Surtout, durant ces quatre années d’exil, Aritz Aduriz se découvre un profil de buteur. « Parfois, l’on dit que le sens du but est inné. Je crois que cela peut se discuter. Dans le football comme dans la vie, tu apprends continuellement. C’est un apprentissage perpétuel » , expose-t-il. En chiffres, ses statistiques n’ont cessé de monter crescendo. Elles ont même explosé en 2012 lors de son retour à San Mamés : après deux premiers exercices facturés à 18 pions, il explose la saison passée avec pas moins de 26 banderilles. Après un peu plus de trois mois de compétition, il en affiche aujourd’hui 14. Une explosion sur le tard dont l’explication ramène à son enfance : « Chez moi, on n’était pas trop football. J’ai vécu d’autres passions que je partage toujours. Mes parents adorent la montagne, on faisait tout le temps des randonnées, du ski. Ils sont très aventureux et ne voulaient pas m’enfermer jeune dans un seul domaine. Pour aimer le football comme je l’aime aujourd’hui, j’ai dû expérimenter d’autres choses. » Des chemins de traverse, donc, qui ne l’empêchent pas aujourd’hui d’attirer l’attention du staff de Vicente del Bosque.

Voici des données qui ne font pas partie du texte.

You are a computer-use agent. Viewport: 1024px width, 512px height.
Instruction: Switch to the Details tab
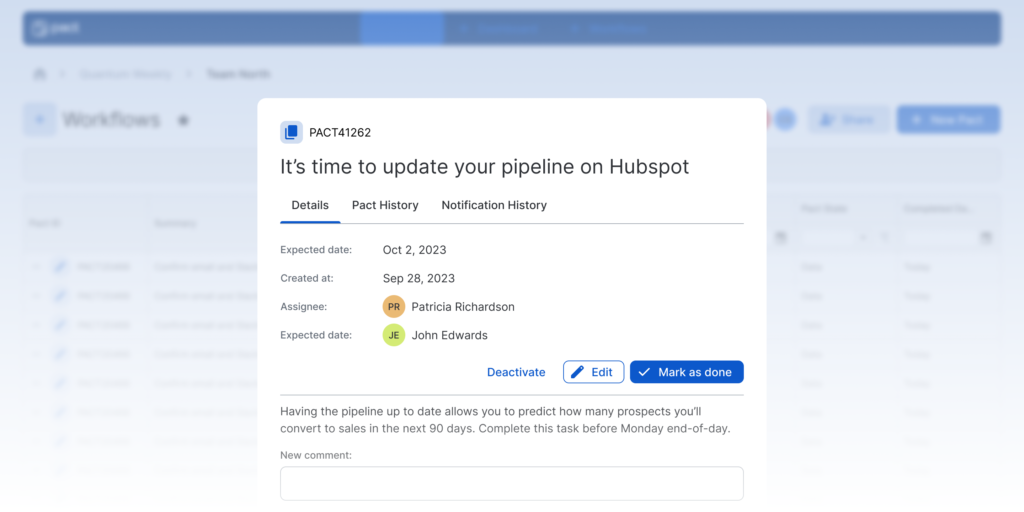[310, 205]
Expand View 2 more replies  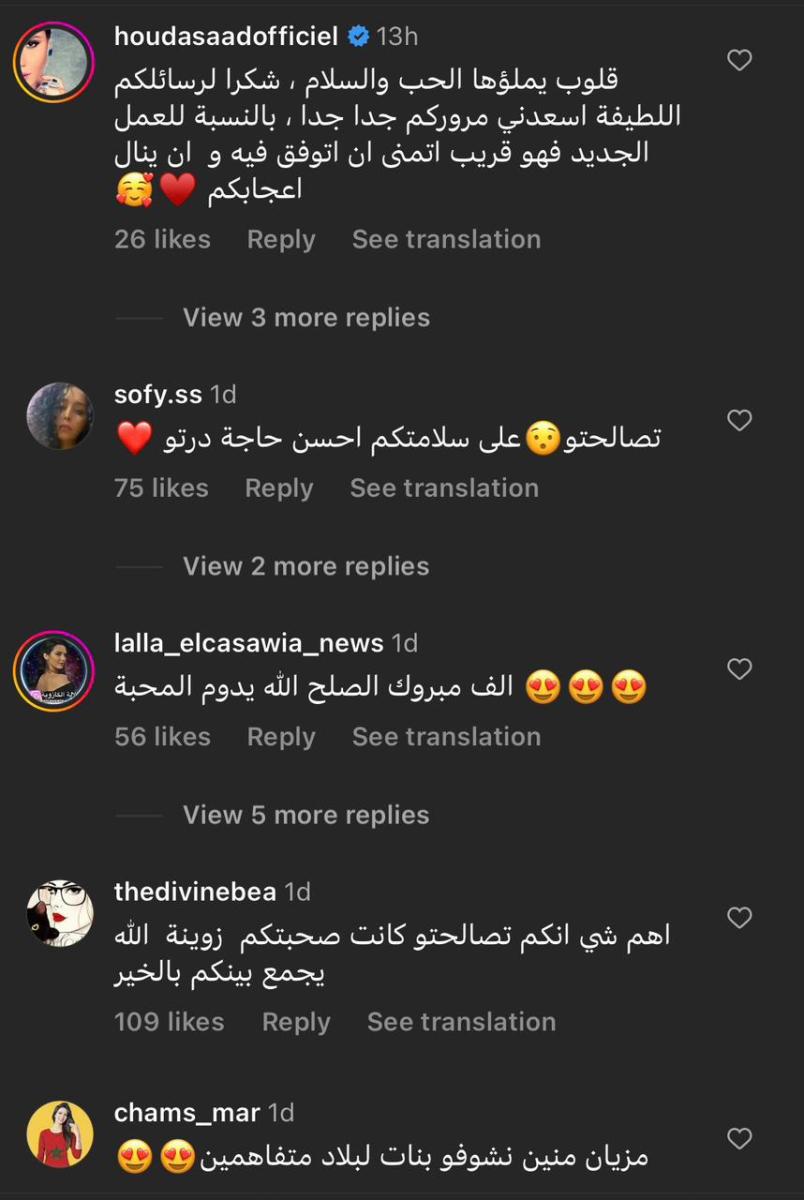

La meilleure tête d’Europe ?
Infatigable travailleur, Aduriz se démarque par un jeu de tête incroyable. Certains observateurs du championnat espagnol n’hésitent même pas à lui offrir le statut officieux de meilleur joueur aérien d’Europe en compagnie du Colchonero Godín. Avec son mètre quatre-vingt-deux, il fait ainsi la nique à légion de centraux de Liga en restant en l’air durant de nombreuses secondes. « Je pense que la gravité agit pareil sur tout le monde. Tu montes et tu descends pour la même raison, feint-il d’expliquer en enfilant son costume de professeur de physique. Je suppose que si je suis si bon, c’est grâce à la pratique. Je n’ai jamais été un attaquant très grand, je suis plutôt normal, et les défenseurs sont généralement plus grands. Du coup, je dois beaucoup sauter pour tenter de les battre. » Une recette toute personnelle, accompagnée d’une technique pas dégueu, qui lui permet ainsi, à 34 ans, d’être dans la pleine forme de l’âge. Son contrat prenant fin en 2017, certains aficionados basques espèrent le voir prolonger pour finir à 40 ans. « Tant que j’ai l’envie de m’entraîner, je jouerai » , lâche-t-il en guise de seule promesse.